Dehghantanha introduced ensemble-based multi-filter feature selection method for DDoS detection in cloud computing, and also discussed its applications in terms of detection rate and classification accuracy when compared to other classification techniques. While presenting a systematic literature review of blockchain cyber security, he conducted a systematic analysis of the most frequently adopted blockchain security applications. The systematic review also highlights the future directions of research, education and practices in the blockchain and cyber security space, such as security of blockchain in IoT, security of blockchain for AI data, and sidechain security. Furthermore, he focused his study on machine learning aided Android malware classification, and also presented two machine learning aided approaches for static analysis of Android malware.

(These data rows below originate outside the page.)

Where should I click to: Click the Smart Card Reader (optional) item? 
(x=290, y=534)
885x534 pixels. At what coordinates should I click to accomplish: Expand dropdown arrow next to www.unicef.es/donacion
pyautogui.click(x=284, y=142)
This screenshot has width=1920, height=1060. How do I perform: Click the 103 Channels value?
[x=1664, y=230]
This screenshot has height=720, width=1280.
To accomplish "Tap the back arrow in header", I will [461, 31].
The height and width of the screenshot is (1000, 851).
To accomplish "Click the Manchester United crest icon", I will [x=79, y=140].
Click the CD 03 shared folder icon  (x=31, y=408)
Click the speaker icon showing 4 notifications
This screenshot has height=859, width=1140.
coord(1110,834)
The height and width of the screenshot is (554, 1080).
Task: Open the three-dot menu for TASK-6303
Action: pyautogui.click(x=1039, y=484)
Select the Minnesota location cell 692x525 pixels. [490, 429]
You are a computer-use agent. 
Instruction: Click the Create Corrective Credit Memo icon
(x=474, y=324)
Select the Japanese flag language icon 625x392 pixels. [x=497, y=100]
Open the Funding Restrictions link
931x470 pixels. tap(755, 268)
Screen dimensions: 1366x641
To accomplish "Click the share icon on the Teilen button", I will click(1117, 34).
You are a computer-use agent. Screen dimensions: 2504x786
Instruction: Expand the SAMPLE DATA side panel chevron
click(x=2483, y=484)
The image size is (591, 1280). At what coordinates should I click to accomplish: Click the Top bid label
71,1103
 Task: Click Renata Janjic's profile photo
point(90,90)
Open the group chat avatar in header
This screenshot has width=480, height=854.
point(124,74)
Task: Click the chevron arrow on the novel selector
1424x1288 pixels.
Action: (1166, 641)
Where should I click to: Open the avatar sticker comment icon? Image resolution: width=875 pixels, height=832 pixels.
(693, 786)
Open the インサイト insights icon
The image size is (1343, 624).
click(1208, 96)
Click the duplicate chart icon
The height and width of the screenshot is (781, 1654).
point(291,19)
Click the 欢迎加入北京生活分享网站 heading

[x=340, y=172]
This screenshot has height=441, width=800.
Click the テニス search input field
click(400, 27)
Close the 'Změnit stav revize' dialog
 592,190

=== Frameworks for Cybersecurity Technology Adoption and Organizational Risk Assessment===
In 2019, Dehghantanha built a framework that models the impacts of adopting Privacy Enhancing Technologies (PETs) on the performance of SMEs in Canada. He has also created several frameworks for security analysis of cloud platforms, including CloudMe, OneDrive, Box, GoogleDrive, DropBox, MEGA, and SugarSync. He also works to create frameworks for breach coaching and exposure management. In 2016, he published a book entitled Contemporary Digital Forensic Investigations of Cloud and Mobile Applications, and explored the implications of cloud (storage) services and mobile applications on digital forensic investigations.

==Awards and honors==
- 2016 - Senior Member, Institute of Electrical and Electronics Engineers (IEEE)
- 2016 - Fellowship, U.K. Higher Education Academy
- 2018 - Marie-Curie International Incoming Fellowship
- 2020 - Research Excellence Award, University of Guelph College of Engineering and Physical Sciences
- 2020 - Tier II Canada Research Chair in Cybersecurity and Threat Intelligence
- 2021 - Outstanding Leadership Award, IEEE

==Bibliography==
===Books===
- Contemporary Digital Forensic Investigations of Cloud and Mobile Applications 1st Ed. (2016) ISBN 9780128053034
- Cyber Threat Intelligence (2018) ISBN 9783319739502
- Handbook of Big Data and IoT Security (2019) ISBN 9783030105433
- Blockchain Cybersecurity, Trust and Privacy (2020) ISBN 9783030381813
- Handbook of Big Data Privacy (2020) ISBN 9783030385576
- Handbook of Big Data Analytics and Forensics (2021) ISBN 9783030747527

===Selected articles===
- Pajouh, H. H., Javidan, R., Khayami, R., Dehghantanha, A., & Choo, K. K. R. (2016). A two-layer dimension reduction and two-tier classification model for anomaly-based intrusion detection in IoT backbone networks. IEEE Transactions on Emerging Topics in Computing, 7(2), 314–323.
- Osanaiye, O., Cai, H., Choo, K. K. R., Dehghantanha, A., Xu, Z., & Dlodlo, M. (2016). Ensemble-based multi-filter feature selection method for DDoS detection in cloud computing. EURASIP Journal on Wireless Communications and Networking, 2016(1), 1–10.
- Milosevic, N., Dehghantanha, A., & Choo, K. K. R. (2017). Machine learning aided Android malware classification. Computers & Electrical Engineering, 61, 266–274.
- Conti, M., Dehghantanha, A., Franke, K., & Watson, S. (2018). Internet of Things security and forensics: Challenges and opportunities. Future Generation Computer Systems, 78, 544–546.
- Taylor, P. J., Dargahi, T., Dehghantanha, A., Parizi, R. M., & Choo, K. K. R. (2020). A systematic literature review of blockchain cyber security. Digital Communications and Networks, 6(2), 147–156.